But considering that over in the United States the S&P 500 is trading at 24x earnings, I personally don't think we have anything to worry about at present. But for those that are concerned by this I believe these three dirt cheap shares could be good additions to your portfolio.

Ansell Limited (ASX: ANN)

It hasn't been a great year for shareholders of this leading provider of health and safety protection solutions, but things have been improving. Its share price is down by around 13% in 2016. At 14x forecast full year earnings I believe Ansell is good value today for investors with a long-term horizon. Thanks to its operations across the world and products that require regular replenishment, I believe the company will grow steadily over the next decade. In my opinion this makes it a strong candidate for a buy and hold investment.

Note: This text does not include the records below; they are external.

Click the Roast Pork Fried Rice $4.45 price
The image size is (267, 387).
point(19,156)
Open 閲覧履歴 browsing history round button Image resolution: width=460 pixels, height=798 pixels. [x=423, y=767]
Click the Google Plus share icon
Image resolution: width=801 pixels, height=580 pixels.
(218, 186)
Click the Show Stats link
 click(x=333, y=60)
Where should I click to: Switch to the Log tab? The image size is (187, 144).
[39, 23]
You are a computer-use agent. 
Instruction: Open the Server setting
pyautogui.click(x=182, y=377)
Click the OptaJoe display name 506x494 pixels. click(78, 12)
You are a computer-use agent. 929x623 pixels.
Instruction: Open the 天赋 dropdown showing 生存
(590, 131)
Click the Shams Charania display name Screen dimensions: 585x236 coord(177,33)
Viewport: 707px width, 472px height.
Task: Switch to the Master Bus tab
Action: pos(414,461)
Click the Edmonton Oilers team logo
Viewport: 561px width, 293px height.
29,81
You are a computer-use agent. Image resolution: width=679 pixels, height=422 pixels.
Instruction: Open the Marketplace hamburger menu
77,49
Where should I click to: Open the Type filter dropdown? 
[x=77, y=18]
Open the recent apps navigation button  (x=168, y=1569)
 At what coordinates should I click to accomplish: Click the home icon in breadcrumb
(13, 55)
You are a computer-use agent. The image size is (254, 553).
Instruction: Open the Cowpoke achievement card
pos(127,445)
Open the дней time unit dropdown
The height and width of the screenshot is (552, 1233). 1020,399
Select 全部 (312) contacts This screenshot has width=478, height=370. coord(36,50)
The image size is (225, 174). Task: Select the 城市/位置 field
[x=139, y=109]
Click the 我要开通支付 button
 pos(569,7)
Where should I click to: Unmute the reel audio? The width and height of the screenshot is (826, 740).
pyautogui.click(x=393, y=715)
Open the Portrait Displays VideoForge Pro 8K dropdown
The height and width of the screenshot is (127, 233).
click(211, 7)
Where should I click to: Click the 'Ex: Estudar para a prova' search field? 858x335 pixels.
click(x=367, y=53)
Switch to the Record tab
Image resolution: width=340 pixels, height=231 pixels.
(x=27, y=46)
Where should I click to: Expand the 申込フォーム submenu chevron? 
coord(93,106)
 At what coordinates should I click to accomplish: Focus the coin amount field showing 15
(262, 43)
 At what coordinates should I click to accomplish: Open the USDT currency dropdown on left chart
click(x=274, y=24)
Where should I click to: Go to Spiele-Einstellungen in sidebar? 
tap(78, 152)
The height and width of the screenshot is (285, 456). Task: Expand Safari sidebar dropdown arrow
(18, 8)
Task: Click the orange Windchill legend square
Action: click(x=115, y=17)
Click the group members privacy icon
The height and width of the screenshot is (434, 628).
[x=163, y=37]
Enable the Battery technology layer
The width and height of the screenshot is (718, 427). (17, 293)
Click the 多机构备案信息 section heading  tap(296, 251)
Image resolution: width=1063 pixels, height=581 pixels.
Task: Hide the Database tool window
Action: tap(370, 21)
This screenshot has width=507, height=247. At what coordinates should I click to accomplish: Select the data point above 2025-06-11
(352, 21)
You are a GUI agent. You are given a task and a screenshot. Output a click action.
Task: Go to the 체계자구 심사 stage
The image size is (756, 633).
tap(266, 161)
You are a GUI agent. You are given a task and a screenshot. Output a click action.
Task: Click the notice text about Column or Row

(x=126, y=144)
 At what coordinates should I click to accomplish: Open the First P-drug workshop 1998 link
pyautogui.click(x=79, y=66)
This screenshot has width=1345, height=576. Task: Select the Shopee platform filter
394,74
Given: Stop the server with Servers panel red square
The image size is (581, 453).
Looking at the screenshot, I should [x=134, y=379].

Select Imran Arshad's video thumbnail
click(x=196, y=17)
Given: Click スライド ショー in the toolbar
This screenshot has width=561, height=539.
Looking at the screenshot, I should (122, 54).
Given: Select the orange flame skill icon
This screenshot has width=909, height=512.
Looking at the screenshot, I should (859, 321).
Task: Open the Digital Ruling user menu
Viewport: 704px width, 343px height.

Bendigo and Adelaide Bank Ltd (ASX: BEN)

This regional bank is the cheapest of all Australian banks based on book value. Currently its shares are changing hands at just 0.9x book value or 1.3x tangible book value, making it a great option for investors looking for exposure to the banking sector in my opinion. In addition to this its shares also provide a strong dividend. Currently it is expected to pay an estimated fully franked 6.9% dividend in FY 2017, according to CommSec. One catalyst that could potentially take the share price higher this year is its application for advanced accreditation from APRA. If this is granted it will allow the bank to lend far more on the same level of capital it holds at the moment – potentially boosting its earnings growth.

Flight Centre Travel Group Ltd (ASX:FLT)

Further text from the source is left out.